WASHINGTON — The suspension of a COVID-19 vaccine study over an illness in a single participant shows there will be “no compromises” on safety in the race to develop the shot, the chief of the National Institutes of Health told Congress on Wednesday.
AstraZeneca has put on hold studies of its vaccine candidate in the U.S. and other countries while it investigates whether a British volunteer’s illness is a side effect or a coincidence.
“This ought to be reassuring,” NIH Director Dr. Francis Collins said before a Senate committee. “When we say we are going to focus first on safety and make no compromises, here is Exhibit A of how that is happening in practice.”
Scientists have been scrambling to develop a vaccine against the coronavirus since the outbreak
began, and the U.S. has launched the world’s largest studies — final-stage testing of three leading candidates, with three more trials set to come soon that will each recruit 30,000 test subjects.
Public health experts are worried President Donald Trump will pressure the Food and Drug Administration to approve a vaccine before it is proven to be safe
and effective, a concerned senator after senator echoed on Wednesday.

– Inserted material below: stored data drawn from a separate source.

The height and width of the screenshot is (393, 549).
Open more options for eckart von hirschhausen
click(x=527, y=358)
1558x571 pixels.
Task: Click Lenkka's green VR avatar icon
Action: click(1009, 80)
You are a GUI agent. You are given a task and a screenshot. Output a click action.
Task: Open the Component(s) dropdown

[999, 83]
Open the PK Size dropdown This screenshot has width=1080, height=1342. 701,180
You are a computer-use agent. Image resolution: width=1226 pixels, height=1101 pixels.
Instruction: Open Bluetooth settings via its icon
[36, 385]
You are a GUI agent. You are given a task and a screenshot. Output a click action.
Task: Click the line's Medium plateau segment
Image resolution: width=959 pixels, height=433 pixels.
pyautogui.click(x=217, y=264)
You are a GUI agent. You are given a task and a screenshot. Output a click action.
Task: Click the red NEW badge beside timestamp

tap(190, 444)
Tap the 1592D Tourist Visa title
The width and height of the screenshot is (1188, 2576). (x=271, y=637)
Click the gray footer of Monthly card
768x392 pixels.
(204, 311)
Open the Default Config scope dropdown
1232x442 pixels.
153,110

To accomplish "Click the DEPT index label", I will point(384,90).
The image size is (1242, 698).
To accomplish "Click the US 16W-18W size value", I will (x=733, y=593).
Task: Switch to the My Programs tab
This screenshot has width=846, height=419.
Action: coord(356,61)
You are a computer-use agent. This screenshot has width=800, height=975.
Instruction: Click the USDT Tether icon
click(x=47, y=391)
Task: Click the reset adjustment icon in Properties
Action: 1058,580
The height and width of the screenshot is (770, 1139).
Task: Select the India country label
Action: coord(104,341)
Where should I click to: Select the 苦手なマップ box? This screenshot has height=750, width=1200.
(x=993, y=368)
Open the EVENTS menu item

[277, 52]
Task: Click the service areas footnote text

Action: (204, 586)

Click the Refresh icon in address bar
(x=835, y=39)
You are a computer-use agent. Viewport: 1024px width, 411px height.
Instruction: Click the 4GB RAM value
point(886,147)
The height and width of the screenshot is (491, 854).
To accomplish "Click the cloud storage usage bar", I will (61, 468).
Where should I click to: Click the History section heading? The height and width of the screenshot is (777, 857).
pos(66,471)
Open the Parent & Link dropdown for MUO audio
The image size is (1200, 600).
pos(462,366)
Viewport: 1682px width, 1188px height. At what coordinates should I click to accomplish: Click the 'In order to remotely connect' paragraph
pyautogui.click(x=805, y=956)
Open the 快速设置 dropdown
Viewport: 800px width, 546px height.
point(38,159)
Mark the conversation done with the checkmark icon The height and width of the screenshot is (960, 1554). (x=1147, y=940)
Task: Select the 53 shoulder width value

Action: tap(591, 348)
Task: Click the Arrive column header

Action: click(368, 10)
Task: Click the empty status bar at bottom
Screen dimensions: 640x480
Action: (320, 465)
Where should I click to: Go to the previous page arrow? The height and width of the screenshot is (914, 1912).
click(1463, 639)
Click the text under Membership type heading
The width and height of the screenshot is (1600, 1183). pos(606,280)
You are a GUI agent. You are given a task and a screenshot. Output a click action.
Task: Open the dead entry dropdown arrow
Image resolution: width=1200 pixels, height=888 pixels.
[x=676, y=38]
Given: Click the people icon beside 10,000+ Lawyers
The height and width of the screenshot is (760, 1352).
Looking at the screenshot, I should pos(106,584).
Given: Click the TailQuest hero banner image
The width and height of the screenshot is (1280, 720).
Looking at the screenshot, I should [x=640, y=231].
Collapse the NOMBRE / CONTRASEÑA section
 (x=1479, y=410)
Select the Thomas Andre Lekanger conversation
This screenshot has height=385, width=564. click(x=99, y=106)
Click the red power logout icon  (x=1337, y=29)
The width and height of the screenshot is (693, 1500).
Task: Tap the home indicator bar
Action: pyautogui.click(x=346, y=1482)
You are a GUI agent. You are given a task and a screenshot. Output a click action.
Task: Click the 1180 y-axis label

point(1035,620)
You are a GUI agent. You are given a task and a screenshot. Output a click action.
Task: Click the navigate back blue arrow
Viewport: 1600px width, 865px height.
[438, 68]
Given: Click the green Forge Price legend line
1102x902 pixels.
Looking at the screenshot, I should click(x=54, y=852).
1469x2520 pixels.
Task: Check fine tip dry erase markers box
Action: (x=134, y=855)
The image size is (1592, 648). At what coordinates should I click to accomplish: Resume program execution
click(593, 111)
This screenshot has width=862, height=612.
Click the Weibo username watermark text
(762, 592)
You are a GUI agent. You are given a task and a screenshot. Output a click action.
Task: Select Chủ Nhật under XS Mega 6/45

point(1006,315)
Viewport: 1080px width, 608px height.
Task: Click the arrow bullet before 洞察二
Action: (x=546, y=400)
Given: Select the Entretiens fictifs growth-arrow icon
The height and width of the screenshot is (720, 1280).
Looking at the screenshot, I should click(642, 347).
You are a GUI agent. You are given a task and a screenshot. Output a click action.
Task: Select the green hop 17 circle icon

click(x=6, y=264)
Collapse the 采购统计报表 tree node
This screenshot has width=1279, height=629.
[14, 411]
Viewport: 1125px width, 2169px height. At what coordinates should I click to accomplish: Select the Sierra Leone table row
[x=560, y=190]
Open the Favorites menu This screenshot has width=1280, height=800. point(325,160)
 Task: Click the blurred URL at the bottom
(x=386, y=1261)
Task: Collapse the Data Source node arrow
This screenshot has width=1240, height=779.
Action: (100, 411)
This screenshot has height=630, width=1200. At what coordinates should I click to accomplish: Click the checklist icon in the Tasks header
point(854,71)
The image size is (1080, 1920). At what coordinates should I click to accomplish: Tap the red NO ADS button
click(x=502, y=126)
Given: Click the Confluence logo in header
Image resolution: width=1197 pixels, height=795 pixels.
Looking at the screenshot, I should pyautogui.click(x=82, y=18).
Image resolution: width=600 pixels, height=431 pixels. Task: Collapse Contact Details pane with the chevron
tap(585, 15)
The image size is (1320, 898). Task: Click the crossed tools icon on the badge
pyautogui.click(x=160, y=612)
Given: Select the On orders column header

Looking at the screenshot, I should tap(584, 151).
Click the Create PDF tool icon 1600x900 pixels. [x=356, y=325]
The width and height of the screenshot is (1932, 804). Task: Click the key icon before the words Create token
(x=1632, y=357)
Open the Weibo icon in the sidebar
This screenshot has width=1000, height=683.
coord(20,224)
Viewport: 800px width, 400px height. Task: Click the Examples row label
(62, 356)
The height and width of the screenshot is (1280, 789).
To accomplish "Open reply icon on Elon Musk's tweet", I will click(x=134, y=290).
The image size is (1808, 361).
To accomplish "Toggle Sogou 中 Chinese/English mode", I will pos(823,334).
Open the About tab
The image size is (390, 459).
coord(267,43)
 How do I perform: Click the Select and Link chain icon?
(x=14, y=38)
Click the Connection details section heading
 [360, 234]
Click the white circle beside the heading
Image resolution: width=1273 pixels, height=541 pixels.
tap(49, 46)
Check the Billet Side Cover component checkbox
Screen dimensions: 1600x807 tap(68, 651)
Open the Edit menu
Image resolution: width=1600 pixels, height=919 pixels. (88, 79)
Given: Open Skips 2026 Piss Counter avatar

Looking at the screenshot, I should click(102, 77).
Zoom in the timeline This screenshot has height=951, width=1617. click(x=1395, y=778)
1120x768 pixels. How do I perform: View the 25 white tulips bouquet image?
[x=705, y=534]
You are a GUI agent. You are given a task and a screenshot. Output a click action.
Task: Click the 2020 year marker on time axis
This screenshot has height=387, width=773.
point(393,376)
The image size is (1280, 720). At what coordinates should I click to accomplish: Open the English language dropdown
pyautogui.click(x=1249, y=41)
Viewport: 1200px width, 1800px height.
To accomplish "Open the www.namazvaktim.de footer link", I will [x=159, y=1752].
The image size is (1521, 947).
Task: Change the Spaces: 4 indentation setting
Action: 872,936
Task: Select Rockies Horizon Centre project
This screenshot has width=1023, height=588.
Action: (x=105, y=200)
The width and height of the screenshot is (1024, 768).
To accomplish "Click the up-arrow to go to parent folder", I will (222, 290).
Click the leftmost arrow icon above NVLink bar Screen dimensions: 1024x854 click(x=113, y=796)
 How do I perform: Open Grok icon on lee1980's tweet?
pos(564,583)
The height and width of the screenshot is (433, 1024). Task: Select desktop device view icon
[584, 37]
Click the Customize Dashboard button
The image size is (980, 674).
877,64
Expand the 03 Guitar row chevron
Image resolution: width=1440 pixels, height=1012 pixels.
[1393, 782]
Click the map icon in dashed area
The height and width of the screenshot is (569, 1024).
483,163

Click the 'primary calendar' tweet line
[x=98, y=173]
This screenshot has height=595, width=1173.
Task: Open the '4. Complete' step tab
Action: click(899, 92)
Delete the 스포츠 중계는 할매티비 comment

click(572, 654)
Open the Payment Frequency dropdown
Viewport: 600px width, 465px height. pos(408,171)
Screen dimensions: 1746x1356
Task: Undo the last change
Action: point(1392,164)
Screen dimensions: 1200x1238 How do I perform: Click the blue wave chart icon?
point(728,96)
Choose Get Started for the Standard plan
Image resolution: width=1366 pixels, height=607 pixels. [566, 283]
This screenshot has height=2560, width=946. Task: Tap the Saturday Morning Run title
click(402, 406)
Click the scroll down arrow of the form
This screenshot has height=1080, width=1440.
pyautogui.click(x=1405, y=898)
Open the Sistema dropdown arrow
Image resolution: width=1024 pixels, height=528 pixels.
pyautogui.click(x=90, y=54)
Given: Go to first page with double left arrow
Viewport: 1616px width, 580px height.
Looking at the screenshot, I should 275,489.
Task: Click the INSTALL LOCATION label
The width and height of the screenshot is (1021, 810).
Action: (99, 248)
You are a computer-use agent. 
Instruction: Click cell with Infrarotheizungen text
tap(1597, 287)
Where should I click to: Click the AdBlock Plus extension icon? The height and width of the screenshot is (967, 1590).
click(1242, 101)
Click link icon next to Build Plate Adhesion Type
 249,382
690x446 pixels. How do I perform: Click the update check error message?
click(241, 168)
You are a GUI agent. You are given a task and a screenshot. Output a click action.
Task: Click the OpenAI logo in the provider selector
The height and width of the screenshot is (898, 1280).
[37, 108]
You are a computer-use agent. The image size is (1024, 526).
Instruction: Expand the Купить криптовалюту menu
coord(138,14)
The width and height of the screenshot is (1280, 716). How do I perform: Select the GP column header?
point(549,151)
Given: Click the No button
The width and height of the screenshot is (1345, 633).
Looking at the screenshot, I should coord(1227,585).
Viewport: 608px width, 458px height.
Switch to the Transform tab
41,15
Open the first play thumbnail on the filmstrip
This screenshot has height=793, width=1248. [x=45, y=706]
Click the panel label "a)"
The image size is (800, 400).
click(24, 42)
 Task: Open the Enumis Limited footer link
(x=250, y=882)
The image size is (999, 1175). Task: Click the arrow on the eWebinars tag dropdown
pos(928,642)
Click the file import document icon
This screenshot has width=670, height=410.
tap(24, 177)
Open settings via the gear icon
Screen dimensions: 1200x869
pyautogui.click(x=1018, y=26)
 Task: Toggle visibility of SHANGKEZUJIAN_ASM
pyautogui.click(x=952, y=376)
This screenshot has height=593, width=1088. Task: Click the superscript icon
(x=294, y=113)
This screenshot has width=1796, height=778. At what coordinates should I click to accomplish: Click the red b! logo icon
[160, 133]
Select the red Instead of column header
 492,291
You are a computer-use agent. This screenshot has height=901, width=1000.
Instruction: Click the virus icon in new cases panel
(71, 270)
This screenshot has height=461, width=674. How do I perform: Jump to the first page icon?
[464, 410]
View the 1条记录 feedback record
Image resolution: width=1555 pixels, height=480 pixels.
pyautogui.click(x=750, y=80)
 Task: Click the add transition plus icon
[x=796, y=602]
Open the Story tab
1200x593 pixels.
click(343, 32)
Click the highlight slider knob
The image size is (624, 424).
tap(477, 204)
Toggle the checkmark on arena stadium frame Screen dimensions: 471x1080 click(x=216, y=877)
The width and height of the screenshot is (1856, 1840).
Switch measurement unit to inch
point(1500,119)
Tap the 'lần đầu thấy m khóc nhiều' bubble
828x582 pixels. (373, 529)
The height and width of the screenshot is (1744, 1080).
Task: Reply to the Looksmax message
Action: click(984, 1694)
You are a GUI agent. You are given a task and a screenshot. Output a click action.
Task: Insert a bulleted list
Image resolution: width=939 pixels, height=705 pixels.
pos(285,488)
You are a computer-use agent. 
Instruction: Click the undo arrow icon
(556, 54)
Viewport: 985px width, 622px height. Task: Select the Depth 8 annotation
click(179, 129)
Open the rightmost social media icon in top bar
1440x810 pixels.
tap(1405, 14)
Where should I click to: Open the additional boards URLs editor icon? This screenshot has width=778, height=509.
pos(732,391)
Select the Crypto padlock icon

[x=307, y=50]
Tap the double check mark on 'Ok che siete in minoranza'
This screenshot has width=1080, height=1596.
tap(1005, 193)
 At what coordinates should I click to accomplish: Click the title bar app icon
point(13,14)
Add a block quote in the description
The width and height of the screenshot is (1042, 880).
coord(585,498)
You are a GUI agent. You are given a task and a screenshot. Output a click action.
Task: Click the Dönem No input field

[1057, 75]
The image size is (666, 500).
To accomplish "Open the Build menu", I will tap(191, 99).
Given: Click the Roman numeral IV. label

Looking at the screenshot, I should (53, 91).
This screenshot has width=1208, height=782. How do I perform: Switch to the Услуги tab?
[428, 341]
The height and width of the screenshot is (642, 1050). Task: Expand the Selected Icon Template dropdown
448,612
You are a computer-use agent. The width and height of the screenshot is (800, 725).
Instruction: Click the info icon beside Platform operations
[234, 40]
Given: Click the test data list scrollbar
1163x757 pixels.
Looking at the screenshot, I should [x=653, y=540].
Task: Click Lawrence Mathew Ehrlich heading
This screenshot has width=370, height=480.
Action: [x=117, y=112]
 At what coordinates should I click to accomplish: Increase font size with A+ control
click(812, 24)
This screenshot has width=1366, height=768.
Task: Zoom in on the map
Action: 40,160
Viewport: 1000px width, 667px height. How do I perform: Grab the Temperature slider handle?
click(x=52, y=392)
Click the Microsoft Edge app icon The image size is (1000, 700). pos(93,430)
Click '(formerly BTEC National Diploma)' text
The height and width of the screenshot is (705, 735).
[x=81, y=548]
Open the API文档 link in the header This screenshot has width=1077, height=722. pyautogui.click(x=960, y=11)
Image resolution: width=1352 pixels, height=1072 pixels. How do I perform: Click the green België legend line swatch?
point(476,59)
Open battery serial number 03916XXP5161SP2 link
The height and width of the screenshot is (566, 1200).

“When it comes to a COVID-19 vaccine, we can’t allow President Trump to repeat his alarming pattern of putting politics ahead of science and public health,” said Sen. Patty Murray, DWash.
The U.S. has invested billions of dollars in efforts to quickly develop multiple vaccines against COVID-19. But public fears that a vaccine is unsafe or ineffective could be disastrous, derailing the effort to vaccinate millions of Americans.
Collins said the public needs to understand the process behind telling when any vaccine candidate is ready for widespread use — one that by design is keeping both manufacturers and politicians in the dark until the evidence jells.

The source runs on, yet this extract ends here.